:: DIRECTIVE 1 ::
Please rewrite everything in the entries from the line containing "Click the 16000 y-axis label" down to the last of the entries. Replace "toolbar" with "menu bar", keep all else unchanged, and leave the pictures out.

:: DOCUMENT SEGMENT ::
□ □ □ □

The combat theory was tested at the Athens Olympics in 2004. Contestants in four combat sports - boxing, taekwondo, Graeco- Roman wrestling, and freestyle wrestling - were randomly assigned red or blue outfits.

In every case, those wearing red won significantly more fights. This academic conclusion enhanced the professorshipism of the authors by getting published in the much respected scientific journal Nature, twice.

For team sports, the academics selected professional soccer in England. Over thousands of league matches played from 1947 to 2003 between the country's top 68 clubs, teams with red strips (such as Manchester United or Liverpool) won the league 60 per cent of the time, compared with only 20 per cent for those in blue (such as Chelsea), despite more teams wearing blue. But their advantage would disappear when the red teams wore a different colour, such as for away games.

The learned gentlemen who came up with this will score their own professorial goals when their findings get published in the Journal of Sports Sciences.

Meanwhile, the Rochester geniuses looked at red from a different angle. How good is it as a man-magnet? Calling it a psychological experiment to make it sound important and scientific, they showed an assortment of lusty men photographs of women framed by a border of either red or white, and of women wearing red clothes and then another colour.

In all cases, red did the trick - men love ladies in red. In red, the little minxes were more likely to attract a good-looking guy, to receive an invitation and be treated to a more expensive date.

It might have been easier to simply ask Chris de Burgh about ladies in red, but I guess research is more fun if you dress up pretty girls in different colours and invite them on expensive dates.

□ □ □ □

Records locating screen elements:
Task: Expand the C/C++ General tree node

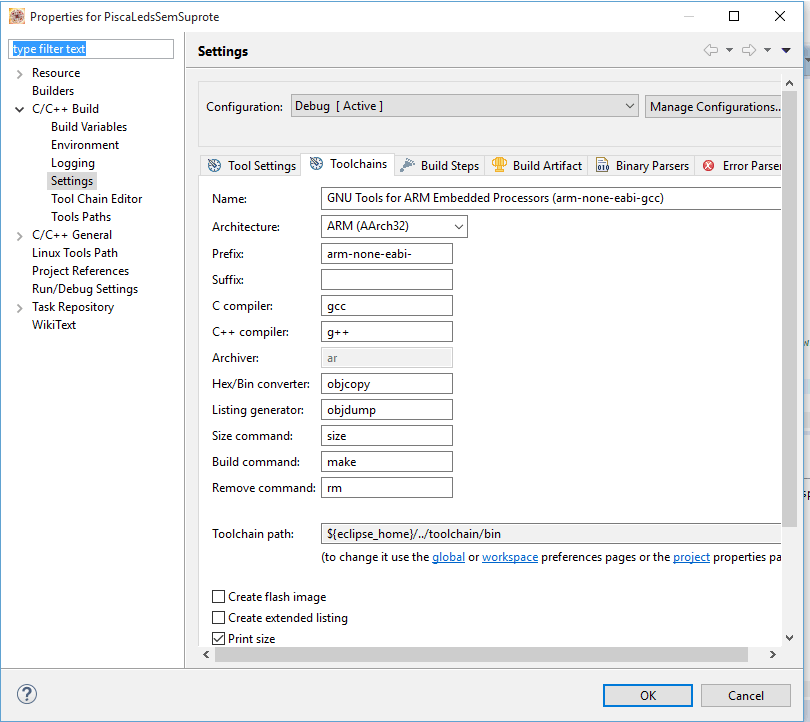Action: pos(20,235)

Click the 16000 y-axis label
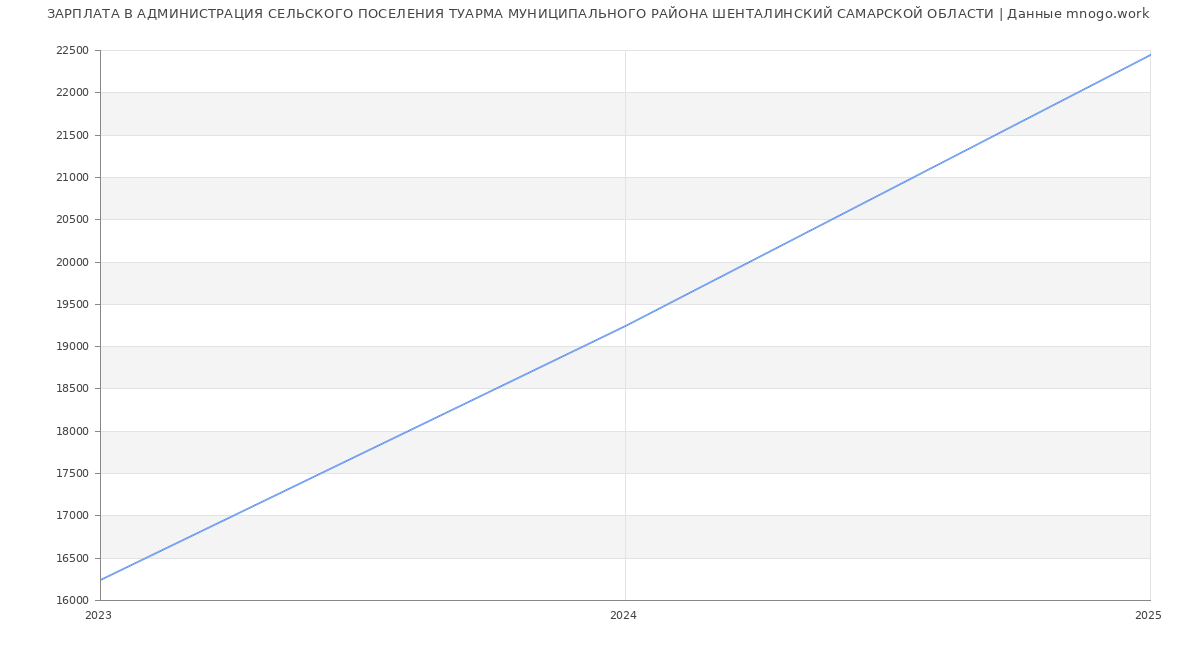[x=71, y=601]
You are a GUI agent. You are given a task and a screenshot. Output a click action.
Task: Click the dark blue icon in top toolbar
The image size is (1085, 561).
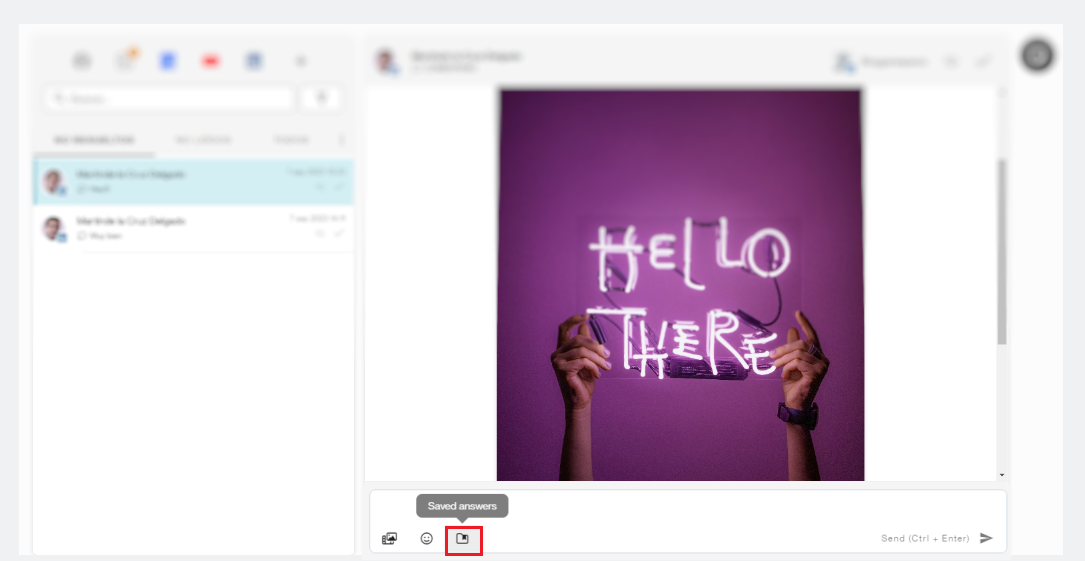point(254,61)
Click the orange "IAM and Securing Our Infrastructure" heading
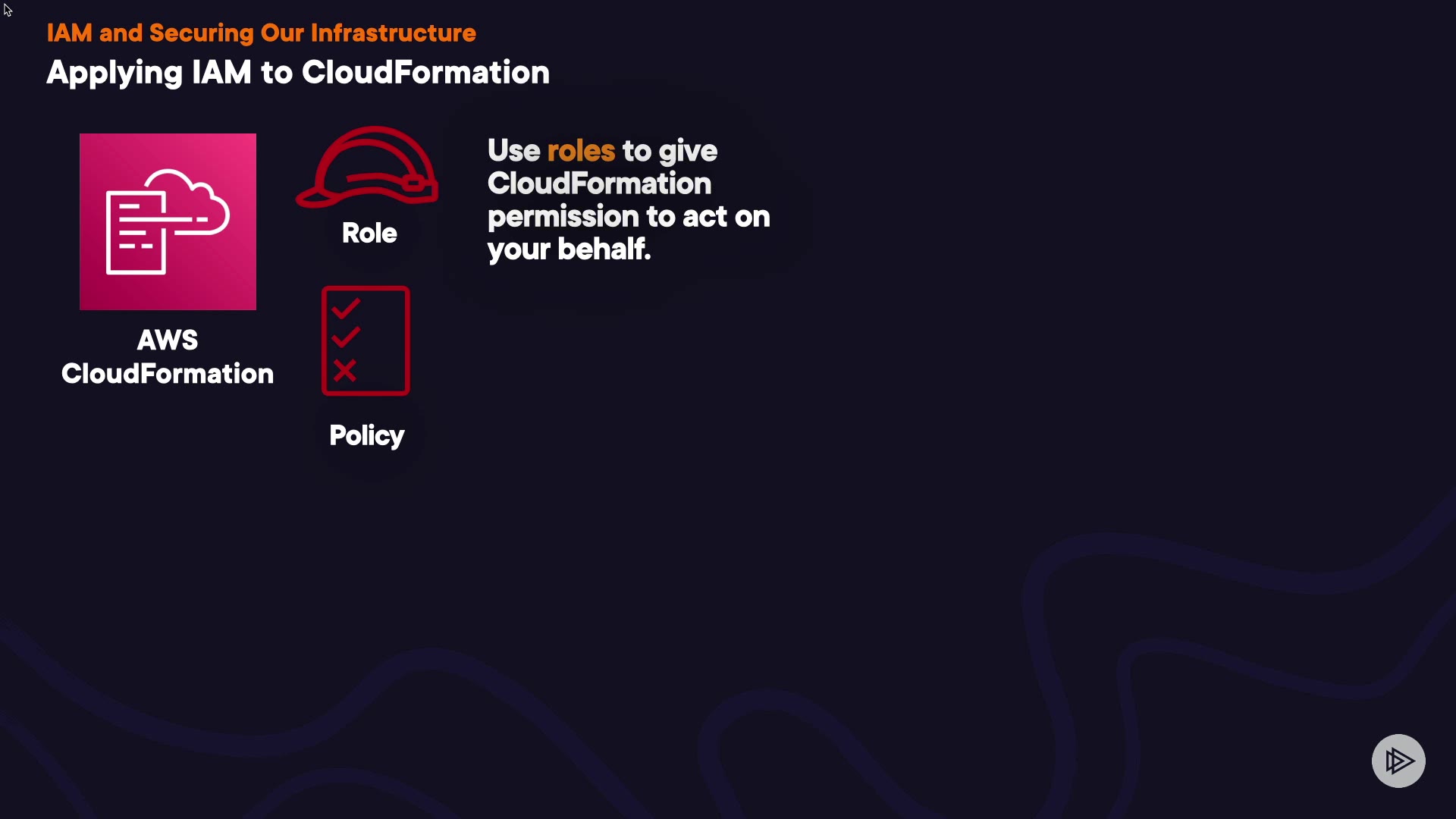 click(261, 33)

□ □ □ □

:: DIRECTIVE 2 ::
Print everything in the passage on the color red in sports and dating from "Meanwhile, the Rochester" down to "more expensive date.", word for word.

:: FINAL ANSWER 1 ::
Click the 16000 y-axis label
[x=71, y=601]
You are a GUI agent. You are given a task and a screenshot. Output a click action.
Task: Click the dark blue icon in top menu bar
The image size is (1085, 561).
point(254,61)
Click the orange "IAM and Securing Our Infrastructure" heading
 click(261, 33)

:: FINAL ANSWER 2 ::
Meanwhile, the Rochester geniuses looked at red from a different angle. How good is it as a man-magnet? Calling it a psychological experiment to make it sound important and scientific, they showed an assortment of lusty men photographs of women framed by a border of either red or white, and of women wearing red clothes and then another colour.

In all cases, red did the trick - men love ladies in red. In red, the little minxes were more likely to attract a good-looking guy, to receive an invitation and be treated to a more expensive date.